Corriere della Sera - Sette

Nel paese di Alice

- di Fabiana Giacomotti

Il mondo del web riserva grosse sorprese anche quando si vorrebbe usarlo come controveri­fica di granitiche certezze, per cui, digitando la voce “camouflage” su Google, invece di trovarvi come prima referenza la consueta storia sulla sua origine militare, ci si imbatte nel primo dei quattro film eponimi, un muto del 1918 di William Seiter, ex stuntman che molti conoscono come regista di uno dei primi lungometra­ggi dedicati alla moda, Roberta (1935), starring Irene Dunne e Fred Astaire che vi intonava una delle dieci canzoni più famose di sempre, Smoke gets in you eyes. Fumo negli occhi, a ben vedere lo scopo del camouflage. Camuffare, in origine “metodo utilizzato per rendere meno rilevabili le forze militari alle forze nemiche”, nel mondo civile stampa ispirata all’abbigliame­nto mimetico da guerra, è in auge più o meno dagli Anni Sessanta del Novecento, quando la fecero propria, inopinatam­ente, hippy e pacifisti, e torna in auge, come si conviene alla sua natura, a stagioni alterne, cioè a macchie.
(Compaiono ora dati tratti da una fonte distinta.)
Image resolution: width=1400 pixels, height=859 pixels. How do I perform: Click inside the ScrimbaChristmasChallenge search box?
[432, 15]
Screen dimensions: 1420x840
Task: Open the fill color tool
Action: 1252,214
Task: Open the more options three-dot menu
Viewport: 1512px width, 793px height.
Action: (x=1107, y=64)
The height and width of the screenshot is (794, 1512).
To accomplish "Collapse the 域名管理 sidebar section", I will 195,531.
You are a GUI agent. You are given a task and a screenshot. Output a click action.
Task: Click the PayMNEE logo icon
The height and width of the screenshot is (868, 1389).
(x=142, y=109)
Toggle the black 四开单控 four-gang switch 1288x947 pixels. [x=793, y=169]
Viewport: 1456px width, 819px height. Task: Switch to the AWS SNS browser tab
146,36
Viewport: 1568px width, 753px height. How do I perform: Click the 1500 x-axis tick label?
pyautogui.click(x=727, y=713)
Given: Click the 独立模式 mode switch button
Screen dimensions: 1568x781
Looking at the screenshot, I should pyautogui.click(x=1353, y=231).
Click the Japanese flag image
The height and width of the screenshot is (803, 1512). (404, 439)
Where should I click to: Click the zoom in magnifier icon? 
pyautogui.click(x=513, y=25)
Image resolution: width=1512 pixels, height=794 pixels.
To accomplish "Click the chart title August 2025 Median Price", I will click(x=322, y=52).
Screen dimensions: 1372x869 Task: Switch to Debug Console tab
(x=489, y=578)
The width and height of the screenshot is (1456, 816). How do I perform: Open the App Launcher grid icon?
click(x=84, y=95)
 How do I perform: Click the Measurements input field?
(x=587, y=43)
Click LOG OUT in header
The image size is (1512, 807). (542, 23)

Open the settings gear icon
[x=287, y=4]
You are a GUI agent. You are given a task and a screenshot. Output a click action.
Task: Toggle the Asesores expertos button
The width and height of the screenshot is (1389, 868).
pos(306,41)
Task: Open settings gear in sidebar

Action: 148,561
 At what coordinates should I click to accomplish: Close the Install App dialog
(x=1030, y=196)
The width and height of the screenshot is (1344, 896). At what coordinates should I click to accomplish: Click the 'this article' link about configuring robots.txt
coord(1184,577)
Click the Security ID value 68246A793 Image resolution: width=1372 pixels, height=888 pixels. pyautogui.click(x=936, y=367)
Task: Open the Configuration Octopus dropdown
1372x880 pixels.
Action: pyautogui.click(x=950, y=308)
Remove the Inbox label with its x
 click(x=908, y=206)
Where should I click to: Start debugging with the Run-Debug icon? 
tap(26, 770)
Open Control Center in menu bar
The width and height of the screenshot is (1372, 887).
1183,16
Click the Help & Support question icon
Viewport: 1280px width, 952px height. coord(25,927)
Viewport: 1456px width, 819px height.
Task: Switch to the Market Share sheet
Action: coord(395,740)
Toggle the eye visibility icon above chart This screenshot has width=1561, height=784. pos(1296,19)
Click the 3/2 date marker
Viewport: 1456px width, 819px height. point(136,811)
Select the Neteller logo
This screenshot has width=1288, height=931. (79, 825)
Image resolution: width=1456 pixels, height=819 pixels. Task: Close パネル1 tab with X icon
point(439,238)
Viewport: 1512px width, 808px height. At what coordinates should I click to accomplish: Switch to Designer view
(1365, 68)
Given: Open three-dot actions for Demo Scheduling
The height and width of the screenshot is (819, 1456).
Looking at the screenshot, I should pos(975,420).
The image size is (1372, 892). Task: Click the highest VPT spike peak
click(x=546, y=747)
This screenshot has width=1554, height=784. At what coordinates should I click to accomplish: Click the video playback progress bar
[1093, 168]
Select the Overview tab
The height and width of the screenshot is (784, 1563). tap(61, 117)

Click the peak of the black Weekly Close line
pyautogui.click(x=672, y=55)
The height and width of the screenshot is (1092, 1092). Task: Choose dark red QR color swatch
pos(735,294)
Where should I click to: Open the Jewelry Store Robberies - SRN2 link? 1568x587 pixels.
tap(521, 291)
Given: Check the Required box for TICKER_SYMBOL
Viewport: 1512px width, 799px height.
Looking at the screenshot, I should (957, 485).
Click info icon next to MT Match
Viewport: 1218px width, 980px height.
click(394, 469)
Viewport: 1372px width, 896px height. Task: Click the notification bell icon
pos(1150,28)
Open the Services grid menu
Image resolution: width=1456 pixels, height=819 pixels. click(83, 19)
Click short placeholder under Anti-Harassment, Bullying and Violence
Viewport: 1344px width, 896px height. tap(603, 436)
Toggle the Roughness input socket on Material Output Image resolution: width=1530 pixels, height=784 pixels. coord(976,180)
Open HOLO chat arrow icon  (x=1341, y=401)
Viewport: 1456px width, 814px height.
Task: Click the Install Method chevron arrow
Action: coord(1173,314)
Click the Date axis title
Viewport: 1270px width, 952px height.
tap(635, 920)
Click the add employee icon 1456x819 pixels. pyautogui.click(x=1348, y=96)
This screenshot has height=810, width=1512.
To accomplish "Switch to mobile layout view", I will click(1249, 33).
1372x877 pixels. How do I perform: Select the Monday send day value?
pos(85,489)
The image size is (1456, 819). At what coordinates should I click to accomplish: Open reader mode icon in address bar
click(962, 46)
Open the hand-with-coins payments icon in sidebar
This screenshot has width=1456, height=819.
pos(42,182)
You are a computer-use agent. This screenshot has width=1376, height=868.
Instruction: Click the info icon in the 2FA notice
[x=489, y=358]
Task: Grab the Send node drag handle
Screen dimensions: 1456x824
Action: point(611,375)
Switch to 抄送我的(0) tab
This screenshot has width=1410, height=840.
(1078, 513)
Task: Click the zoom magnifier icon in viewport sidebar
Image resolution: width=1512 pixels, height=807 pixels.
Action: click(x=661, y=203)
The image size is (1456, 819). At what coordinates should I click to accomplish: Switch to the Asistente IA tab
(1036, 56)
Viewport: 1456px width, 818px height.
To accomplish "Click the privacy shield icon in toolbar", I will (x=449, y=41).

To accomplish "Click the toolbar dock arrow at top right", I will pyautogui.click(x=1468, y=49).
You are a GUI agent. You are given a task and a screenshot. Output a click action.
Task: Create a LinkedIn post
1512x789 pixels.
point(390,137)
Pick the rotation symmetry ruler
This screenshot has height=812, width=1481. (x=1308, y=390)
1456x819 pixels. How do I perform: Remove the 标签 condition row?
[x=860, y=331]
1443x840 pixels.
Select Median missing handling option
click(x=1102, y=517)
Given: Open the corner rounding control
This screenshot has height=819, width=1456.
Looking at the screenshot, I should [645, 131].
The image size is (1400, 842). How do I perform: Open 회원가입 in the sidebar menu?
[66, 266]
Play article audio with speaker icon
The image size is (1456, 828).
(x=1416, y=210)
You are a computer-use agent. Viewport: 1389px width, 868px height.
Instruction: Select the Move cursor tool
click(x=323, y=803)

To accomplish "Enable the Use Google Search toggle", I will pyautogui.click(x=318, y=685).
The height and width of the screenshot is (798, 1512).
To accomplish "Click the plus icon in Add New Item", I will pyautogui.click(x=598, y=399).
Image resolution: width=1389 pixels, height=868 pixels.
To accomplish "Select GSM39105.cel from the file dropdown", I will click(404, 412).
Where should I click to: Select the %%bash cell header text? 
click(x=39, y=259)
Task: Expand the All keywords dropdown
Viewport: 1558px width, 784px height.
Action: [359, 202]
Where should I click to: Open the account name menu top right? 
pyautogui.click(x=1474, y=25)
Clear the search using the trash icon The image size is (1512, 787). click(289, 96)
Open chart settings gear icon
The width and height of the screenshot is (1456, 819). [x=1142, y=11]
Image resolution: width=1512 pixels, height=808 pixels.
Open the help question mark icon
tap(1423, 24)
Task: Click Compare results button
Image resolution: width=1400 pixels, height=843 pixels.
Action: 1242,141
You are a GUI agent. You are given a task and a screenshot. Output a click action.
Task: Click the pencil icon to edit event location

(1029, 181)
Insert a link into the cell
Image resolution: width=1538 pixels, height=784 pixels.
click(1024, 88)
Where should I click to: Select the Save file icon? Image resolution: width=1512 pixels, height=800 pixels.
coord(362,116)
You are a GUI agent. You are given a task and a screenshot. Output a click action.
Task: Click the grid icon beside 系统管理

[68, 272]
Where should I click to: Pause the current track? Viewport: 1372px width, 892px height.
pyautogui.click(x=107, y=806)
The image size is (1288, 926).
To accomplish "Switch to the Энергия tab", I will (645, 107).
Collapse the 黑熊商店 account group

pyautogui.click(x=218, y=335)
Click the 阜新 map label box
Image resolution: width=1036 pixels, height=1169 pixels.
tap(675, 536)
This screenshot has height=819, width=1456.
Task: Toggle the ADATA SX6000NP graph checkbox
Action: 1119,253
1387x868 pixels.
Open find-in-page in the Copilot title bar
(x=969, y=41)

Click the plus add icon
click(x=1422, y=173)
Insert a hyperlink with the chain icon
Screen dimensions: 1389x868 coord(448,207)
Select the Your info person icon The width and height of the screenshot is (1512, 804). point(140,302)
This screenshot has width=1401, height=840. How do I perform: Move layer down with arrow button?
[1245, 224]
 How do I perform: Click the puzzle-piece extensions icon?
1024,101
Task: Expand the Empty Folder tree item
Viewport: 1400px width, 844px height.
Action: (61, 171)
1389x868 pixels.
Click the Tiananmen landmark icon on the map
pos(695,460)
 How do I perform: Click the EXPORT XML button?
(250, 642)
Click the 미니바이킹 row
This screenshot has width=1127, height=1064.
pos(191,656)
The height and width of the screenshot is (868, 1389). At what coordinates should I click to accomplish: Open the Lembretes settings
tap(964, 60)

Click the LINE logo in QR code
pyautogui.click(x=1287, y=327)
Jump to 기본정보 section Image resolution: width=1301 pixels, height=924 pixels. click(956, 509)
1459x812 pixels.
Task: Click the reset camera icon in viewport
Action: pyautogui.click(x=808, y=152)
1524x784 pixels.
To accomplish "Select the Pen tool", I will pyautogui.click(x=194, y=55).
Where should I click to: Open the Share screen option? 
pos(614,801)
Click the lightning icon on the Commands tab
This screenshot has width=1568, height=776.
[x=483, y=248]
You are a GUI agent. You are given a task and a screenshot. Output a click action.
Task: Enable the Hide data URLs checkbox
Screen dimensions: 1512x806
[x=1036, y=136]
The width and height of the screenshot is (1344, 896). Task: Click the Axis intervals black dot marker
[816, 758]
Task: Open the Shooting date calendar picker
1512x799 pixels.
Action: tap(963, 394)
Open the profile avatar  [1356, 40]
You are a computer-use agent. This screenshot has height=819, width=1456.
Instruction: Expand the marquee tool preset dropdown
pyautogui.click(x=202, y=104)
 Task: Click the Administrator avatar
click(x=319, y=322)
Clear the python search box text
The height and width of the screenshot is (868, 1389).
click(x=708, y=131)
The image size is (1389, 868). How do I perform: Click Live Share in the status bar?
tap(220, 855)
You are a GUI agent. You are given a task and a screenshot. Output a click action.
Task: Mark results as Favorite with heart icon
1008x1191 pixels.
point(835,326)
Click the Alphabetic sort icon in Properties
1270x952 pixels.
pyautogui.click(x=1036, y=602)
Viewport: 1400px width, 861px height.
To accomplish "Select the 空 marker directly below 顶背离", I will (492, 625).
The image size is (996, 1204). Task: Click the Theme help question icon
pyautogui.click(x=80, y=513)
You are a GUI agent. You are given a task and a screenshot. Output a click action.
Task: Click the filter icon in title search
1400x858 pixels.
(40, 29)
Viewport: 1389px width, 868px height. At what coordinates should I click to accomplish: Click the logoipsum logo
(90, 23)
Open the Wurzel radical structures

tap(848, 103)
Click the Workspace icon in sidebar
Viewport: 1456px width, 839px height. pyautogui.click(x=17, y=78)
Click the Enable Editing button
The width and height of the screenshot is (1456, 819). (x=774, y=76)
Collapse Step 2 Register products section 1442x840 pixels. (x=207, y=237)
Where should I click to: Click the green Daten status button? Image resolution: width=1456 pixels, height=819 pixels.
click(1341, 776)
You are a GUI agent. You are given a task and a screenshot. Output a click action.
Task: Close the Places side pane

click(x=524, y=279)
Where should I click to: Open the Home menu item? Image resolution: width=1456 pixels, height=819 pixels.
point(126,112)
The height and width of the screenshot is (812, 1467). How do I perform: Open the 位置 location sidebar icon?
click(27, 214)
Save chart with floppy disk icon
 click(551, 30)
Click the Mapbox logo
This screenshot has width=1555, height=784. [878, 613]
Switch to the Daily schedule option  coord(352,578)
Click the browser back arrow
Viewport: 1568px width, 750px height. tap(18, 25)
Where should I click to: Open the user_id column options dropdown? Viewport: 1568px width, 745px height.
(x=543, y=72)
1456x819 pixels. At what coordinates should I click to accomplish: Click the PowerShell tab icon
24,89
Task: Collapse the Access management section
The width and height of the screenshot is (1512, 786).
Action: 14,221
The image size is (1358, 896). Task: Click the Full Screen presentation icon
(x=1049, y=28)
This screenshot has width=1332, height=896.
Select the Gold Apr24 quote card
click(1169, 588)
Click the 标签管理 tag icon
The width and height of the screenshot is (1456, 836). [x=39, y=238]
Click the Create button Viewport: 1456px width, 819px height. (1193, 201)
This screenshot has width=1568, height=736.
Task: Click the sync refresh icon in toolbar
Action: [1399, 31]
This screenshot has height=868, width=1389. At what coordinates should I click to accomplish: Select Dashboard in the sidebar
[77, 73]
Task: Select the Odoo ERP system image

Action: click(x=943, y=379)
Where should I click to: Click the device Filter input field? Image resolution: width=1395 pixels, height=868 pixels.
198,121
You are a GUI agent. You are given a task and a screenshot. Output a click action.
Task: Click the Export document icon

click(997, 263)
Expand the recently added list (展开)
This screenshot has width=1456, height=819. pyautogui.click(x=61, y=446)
Nelle ultime collezioni maschili si è fatta decisament­e più sofisticat­a, per cui, se Moncler ne aveva tratto il tema di tutta la collezione di questo inverno, camouflage stampato, ricamato e a perline, ed Emporio Armani lo propone adesso, a impression­e, sui bomber in pelle nera, Valentino le destina per la primavera 2017 un’intera capsule a edizione limitata, ID camouflage, composta di abbigliame­nto outerwear e accessori personaliz­zabili (nella foto): i capi, dall’effetto man made, vissuto e arricchiti da una banda multicolor­e a contrasto sempre diversa, sono realizzati per la maggior parte in canvas grezzo o cotone stampato camouflage all’esterno e tinta unita verde militare all’interno. Le borse, zaini, tote, clutch, messenger e Boston bag con l’ormai classico dettaglio della borchia piramidale, sono altamente desiderabi­li anche dalle signore.